The motion judge also rejected the defendant's argument that, because his pocket knife was concealed during his theft of the toothpaste prior to the altercation with the store employees, he could not be convicted under the law of armed robbery as it existed at the time of his offense. And the motion judge held that Rogers I barred the defendant's renewed claim that this court applied the wrong standard in his direct appeal in holding that the admission of the substitute medical examiner's testimony was harmless error. See Rogers I, 459 Mass. at 264, 266 (error admitting factual findings from autopsy report "harmless beyond a reasonable doubt" where findings not relevant to any contested issue).
The motion judge nonetheless allowed in part the defendant's motion for a reduction of the verdict under rule 25 (b) (2), having concluded "that justice was not done" in this case. Finding that, "[g]iven the facts of the crime, 'there is no question of reducing the verdict below murder,'" the motion judge implicitly denied the defendant's motion insofar as he sought a reduction to manslaughter. The motion judge instead entered a verdict of murder in the second degree. Based on the reduced verdict, the motion judge resentenced the defendant to life imprisonment with parole eligibility after fifteen years for the murder of Giambrone, to run consecutively with the sentence of from nine to ten years for assault and battery by means of a dangerous weapon on Young.
The defendant appealed from the new sentence to the Appellate Division of the Superior Court, which affirmed the sentence. The defendant also filed a motion to revise and revoke his sentence for the assault and battery by means of a dangerous weapon, seeking a reduced sentence of from three and one-half to ten years. The defendant then asked that the motion be held in abeyance until these appellate proceedings conclude.
iii. Gatekeeper.
The parties timely cross-petitioned a single justice of this court for leave to appeal from the motion judge's decision under § 33E. The defendant sought leave to appeal from the denial of his motion for a new trial and the partial denial of his motion to reduce the verdict insofar as it sought reduction to manslaughter, and the Commonwealth sought leave to appeal from the reduction of the verdict to murder in the second degree. The single justice reserved and reported to this court the defendant's petition for leave to appeal and allowed the Commonwealth's appeal. We consolidated the defendant's reported petition with the Commonwealth's appeal.
2. Discussion.
a. The defendant's petition.
To appeal from an adverse decision on a postconviction motion, "a capital defendant whose 'whole case' has already been reviewed [and upheld] by this court pursuant to . . . § 33E" must first show that "there is a 'new and substantial' issue that this court could not have considered in the course of plenary review." Commonwealth v. Gunter, 459 Mass. 480, 487, cert. denied, 565 U.S. 868 (2011), quoting G. L. c. 278, § 33E. Because the single justice did not decide the threshold question whether the defendant has met this burden and instead reserved and reported the petition to the full court, we address this initial question with respect to each issue the defendant raises. See Commonwealth v. Ambers, 397 Mass. 705, 707-708 (1986).

Data for analysis =>

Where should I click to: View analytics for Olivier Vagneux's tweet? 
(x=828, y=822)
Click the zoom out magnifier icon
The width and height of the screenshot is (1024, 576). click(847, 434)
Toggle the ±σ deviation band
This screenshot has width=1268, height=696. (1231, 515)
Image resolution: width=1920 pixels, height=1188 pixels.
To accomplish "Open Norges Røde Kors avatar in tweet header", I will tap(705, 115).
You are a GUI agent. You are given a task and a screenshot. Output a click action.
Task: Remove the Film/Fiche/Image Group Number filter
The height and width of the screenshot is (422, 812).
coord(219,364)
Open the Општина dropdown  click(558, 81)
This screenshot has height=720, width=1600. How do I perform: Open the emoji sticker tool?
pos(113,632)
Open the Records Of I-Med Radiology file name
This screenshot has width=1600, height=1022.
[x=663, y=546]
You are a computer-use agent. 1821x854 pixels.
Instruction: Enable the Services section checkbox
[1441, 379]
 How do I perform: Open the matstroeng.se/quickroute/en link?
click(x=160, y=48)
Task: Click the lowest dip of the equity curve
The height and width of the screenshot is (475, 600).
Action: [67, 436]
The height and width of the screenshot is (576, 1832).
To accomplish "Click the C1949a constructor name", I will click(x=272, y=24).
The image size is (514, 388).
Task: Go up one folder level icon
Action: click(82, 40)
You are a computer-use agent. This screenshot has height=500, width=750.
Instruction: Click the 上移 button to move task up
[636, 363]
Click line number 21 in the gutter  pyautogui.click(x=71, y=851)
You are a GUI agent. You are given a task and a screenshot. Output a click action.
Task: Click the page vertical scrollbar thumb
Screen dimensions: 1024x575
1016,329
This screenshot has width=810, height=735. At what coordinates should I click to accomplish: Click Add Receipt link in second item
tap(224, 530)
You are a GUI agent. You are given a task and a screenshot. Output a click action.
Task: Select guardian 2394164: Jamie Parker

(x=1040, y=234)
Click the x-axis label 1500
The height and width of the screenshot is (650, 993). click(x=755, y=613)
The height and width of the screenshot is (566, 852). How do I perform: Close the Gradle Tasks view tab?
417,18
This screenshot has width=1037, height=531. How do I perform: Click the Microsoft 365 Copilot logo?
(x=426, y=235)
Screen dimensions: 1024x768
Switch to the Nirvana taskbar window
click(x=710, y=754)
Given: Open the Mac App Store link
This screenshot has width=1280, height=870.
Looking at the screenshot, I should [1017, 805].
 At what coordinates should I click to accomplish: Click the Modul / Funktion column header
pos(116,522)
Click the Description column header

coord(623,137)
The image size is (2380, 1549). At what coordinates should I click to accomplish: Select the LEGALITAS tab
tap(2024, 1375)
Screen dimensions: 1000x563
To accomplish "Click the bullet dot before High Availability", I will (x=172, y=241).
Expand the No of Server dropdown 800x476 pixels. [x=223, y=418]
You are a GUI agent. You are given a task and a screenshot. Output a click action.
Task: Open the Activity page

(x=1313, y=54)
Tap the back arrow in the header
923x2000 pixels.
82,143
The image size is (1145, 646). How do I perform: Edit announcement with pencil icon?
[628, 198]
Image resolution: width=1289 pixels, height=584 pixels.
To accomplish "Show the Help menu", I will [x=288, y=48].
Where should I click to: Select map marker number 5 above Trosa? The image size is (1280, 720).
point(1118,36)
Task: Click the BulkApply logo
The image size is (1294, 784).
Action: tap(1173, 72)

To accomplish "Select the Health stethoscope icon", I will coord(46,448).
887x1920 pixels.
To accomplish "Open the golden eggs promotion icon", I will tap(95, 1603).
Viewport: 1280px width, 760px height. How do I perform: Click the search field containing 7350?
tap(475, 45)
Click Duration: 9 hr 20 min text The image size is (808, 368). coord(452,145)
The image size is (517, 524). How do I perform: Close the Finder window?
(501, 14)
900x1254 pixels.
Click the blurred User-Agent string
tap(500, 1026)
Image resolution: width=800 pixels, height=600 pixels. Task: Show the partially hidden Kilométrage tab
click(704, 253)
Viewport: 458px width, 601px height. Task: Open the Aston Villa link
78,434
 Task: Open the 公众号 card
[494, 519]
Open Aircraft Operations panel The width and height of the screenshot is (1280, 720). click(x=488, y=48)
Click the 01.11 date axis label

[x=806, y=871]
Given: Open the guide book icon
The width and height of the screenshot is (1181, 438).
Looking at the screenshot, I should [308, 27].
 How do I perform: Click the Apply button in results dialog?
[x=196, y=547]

Exercise instructions =>
a – Rewrite the part of the court opinion excerpt that opens with the words containing "iii. Gatekeeper." and closes with "with the Commonwealth's appeal.", swapping "Commonwealth" for "prosecution".
b – Answer these questions from the court opinion excerpt:
(i) What item was the defendant stealing before the altercation with the store employees?
(ii) After how many years was the defendant made eligible for parole on the reduced verdict?
(iii) To which body did the defendant appeal the new sentence?

Responses in order =>
a –
iii. Gatekeeper.
The parties timely cross-petitioned a single justice of this court for leave to appeal from the motion judge's decision under § 33E. The defendant sought leave to appeal from the denial of his motion for a new trial and the partial denial of his motion to reduce the verdict insofar as it sought reduction to manslaughter, and the prosecution sought leave to appeal from the reduction of the verdict to murder in the second degree. The single justice reserved and reported to this court the defendant's petition for leave to appeal and allowed the prosecution's appeal. We consolidated the defendant's reported petition with the prosecution's appeal.

b –
(i) Toothpaste.
(ii) Fifteen years.
(iii) The Appellate Division of the Superior Court.